Le competizioni. La BMW M1 venne subito impegnata nel Gruppo 5, spinta da un mostruoso motore biturbo da 3.2 litri denominato M88/2 con potenze comprese tra gli 850 e 950 CV. In questo caso, nell’ottica di un ulteriore contenimento del peso, il telaio della versione da corsa era in alluminio e kevlar, la carrozzeria veniva realizzata in fibra di carbonio e l’aggiunta di nuove appendici ne miglioraravano l’aerodinamica. Nonostante l’impegno della “divisione M”, nel Campionato 1978-79 l’M1 ottenne soltanto due vittorie: al Nürburgring (Germania) e al Salzburgring (Austria). Bmw Motorsport provò quindi a cambiare strategia, iscrivendo la M1 nel Gruppo 4, ma la casa abbandonò anche questa ipotesi in favore di un campionato monomarca ProCar. Tra il 1981 e il 1984 BMW cercò di affermarsi anche nei rally, ma i guasti e il ritiro dalle gare praticamente sistematico obbligarono la Casa di Monaco a rinunciare a questa impresa. Ci riproveranno qualche anno dopo, con più successo, quando la BMW M3 iniziava a far parlare di sè anche nel Gruppo A...

L’arte in corsa
. Le BMW M1 ProCar erano spinte da un propulsore da 3498 cm³, meno potente rispetto al passato, ma capace comunque di erogare 470 CV, sufficienti per farle toccare i 310 km/h… Per l’occasione vennero scomodati anche i grandi nomi della Formula 1: Nelson Piquet, Elio De Angelis, Didier Pironi, Niki Lauda oltre a molti degli altri piloti impegnati nei Gran Prix di formula 1. Soltanto i colleghi di Ferrari e Renault dovettero declinare l’invito: le case non gli concedevano il permesso di gareggiare su vetture BMW per ovvi motivi di concorrenza commerciale. La stagione 1979 venne vinta da Niki Lauda mentre l’anno successivo il gradino più alto del podio venne conquistato da Nelson Piquet. Ma la BMW M1 ProCar è considerata anche la più veloce opera d’arte del mondo: due di questi esemplari rientravano infatti nello speciale programma Bmw “Art Car”. Vetture stradali e da competizione usate come tele da pittura, dipinte da grandi artisti contemporanei. Nel caso della M1, sono il leggendario Andy Wahrol e Frank Stella a realizzare le due autentiche opere d’arte da corsa.

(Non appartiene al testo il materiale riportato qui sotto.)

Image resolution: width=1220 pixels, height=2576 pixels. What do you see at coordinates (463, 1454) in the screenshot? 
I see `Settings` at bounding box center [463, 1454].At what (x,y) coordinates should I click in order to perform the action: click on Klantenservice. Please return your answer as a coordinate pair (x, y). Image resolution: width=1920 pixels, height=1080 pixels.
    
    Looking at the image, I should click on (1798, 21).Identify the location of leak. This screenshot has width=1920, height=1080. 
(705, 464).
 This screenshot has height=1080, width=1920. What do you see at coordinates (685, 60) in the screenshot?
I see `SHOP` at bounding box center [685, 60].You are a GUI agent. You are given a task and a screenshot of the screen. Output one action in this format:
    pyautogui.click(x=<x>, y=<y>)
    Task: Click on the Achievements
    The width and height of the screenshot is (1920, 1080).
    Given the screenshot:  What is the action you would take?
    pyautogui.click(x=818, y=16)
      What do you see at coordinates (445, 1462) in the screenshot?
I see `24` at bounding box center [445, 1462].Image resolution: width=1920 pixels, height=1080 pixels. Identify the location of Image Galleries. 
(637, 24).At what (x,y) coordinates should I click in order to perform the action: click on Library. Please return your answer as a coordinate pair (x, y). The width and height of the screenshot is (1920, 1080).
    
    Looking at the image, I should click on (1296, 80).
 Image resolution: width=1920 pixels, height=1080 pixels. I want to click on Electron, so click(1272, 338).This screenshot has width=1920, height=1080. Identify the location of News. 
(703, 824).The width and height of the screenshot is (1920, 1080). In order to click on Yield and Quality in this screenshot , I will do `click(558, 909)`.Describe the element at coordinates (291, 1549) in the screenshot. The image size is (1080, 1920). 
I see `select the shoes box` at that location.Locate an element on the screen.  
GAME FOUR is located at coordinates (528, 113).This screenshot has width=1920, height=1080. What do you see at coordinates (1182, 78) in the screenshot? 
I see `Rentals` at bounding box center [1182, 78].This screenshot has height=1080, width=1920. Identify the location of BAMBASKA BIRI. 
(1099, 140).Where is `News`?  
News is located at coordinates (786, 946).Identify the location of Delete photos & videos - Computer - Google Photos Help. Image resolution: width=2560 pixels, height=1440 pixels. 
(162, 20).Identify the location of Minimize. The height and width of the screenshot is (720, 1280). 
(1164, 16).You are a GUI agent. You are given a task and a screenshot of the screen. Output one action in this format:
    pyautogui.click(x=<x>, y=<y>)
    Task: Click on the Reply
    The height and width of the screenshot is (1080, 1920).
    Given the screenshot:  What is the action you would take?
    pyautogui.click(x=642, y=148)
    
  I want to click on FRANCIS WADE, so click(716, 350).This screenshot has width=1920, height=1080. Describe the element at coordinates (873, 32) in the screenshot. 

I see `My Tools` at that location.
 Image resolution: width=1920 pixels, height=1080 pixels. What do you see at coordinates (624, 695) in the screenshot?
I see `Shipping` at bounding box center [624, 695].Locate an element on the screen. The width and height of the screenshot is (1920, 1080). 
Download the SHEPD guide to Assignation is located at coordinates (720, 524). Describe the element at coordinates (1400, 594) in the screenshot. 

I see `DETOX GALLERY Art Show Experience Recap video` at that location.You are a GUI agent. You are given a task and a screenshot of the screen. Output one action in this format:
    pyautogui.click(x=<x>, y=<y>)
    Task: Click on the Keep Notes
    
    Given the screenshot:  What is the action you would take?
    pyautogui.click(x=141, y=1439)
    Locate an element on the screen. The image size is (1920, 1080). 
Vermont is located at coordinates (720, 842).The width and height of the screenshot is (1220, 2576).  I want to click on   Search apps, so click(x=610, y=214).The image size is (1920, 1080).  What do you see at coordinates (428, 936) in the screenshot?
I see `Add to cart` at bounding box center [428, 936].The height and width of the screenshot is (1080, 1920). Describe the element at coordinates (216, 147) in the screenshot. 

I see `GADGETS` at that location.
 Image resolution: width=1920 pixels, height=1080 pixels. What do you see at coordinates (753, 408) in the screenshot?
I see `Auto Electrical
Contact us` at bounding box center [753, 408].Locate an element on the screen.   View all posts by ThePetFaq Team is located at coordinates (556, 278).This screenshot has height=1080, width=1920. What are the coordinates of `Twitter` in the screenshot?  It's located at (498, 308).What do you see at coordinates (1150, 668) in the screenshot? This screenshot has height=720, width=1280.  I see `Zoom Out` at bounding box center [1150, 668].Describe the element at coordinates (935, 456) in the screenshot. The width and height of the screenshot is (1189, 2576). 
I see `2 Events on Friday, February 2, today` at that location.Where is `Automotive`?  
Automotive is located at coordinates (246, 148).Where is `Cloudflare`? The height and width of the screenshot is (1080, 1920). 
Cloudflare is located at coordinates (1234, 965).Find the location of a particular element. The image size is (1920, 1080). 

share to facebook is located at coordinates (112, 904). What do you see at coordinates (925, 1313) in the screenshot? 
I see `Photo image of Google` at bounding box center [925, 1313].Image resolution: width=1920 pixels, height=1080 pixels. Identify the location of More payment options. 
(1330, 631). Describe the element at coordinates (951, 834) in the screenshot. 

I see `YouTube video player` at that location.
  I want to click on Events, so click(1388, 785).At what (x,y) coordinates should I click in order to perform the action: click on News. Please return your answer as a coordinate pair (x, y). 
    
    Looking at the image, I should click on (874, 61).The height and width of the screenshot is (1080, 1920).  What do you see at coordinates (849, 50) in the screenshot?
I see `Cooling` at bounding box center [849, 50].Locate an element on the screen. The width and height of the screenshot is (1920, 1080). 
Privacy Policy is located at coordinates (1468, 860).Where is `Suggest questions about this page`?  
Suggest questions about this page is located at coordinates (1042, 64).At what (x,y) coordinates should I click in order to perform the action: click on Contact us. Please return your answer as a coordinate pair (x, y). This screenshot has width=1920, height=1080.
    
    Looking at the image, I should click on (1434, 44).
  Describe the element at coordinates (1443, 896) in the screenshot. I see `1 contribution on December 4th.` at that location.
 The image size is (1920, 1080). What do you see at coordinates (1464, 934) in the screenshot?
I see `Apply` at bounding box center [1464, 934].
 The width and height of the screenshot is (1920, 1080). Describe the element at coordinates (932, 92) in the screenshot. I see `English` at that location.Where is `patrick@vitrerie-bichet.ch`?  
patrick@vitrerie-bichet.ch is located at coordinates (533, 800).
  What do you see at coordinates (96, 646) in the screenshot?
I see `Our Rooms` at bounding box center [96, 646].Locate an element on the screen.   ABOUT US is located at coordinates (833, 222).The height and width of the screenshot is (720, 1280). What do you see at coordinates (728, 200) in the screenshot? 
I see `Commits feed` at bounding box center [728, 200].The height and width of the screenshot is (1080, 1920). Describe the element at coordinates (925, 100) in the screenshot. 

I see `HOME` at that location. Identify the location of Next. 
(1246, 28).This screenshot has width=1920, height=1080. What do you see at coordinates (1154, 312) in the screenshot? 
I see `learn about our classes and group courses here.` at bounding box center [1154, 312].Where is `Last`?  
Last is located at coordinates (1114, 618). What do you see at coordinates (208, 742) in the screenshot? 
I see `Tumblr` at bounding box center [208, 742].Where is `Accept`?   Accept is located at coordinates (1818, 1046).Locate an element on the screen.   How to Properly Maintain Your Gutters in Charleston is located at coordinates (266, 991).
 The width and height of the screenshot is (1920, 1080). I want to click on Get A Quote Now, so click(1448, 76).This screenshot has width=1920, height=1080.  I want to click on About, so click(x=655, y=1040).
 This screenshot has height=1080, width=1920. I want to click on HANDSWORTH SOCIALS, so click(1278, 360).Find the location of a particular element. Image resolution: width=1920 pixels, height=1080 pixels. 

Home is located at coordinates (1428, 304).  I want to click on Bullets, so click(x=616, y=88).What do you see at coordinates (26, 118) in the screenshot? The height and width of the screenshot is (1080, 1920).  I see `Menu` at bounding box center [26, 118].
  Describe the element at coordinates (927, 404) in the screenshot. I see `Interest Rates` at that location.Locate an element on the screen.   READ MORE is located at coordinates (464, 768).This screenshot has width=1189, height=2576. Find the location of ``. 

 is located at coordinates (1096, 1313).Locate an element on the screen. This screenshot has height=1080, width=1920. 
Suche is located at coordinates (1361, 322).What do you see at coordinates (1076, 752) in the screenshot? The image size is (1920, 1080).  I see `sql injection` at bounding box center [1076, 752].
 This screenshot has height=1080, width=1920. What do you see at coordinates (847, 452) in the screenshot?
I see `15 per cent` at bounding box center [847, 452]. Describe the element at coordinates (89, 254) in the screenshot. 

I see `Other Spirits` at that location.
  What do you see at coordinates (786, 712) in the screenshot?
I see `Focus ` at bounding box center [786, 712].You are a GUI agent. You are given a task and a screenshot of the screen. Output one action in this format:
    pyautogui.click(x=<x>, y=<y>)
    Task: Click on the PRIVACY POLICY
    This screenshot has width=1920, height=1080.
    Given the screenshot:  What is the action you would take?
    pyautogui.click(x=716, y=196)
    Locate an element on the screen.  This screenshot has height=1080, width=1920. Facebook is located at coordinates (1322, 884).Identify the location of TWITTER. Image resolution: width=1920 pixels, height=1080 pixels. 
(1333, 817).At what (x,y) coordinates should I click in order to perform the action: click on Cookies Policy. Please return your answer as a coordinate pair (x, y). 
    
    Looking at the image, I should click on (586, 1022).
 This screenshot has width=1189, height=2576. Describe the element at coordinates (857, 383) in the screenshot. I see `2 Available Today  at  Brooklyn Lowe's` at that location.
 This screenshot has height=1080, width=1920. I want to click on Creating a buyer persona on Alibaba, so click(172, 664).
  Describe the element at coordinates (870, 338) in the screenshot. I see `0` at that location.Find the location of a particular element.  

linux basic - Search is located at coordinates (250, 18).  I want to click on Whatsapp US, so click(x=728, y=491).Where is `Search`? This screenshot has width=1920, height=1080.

Il mito M1. La Bmw M1 è tra i modelli più evocativi della casa dell’elica bianco blu, manifesto dell’eccellenza motoristica bavarese, è stata sin da subito un’auto da collezione: i soli 400 esemplari la rendono una vettura molto rara e di grande valore. Per celebrare i 30 anni di Bmw Motorsport e la nascita del primo modello realizzato dal “reparto M”, nel 2008 venne presentata la concept car M1 Hommage. La showcar presentata in occasione del Concorso d’Eleganza di Villa d’Este 2008 (patrocinato da Bmw) fonde sapientemente gli stilemi dell’originale BMW M1 disegnata da Giugiaro e della BMW Turbo concepita da Paul Bracq. Elementi distintivi della M1 Hommage sono la copertura del vano motore lamellare e il doppio logo Bmw inserito nella parte terminale della vettura come l’originale M1 di trent’anni prima. Sebbene la Bmw M1 Hommage non abbia avuto seguito commerciale, la BMW i8 prodotta a partire dal 2014 ne riprende alcuni passaggi della carrozzeria come il montante posteriore sospeso ed è oggi considerata come la “supercar del futuro” secondo BMW.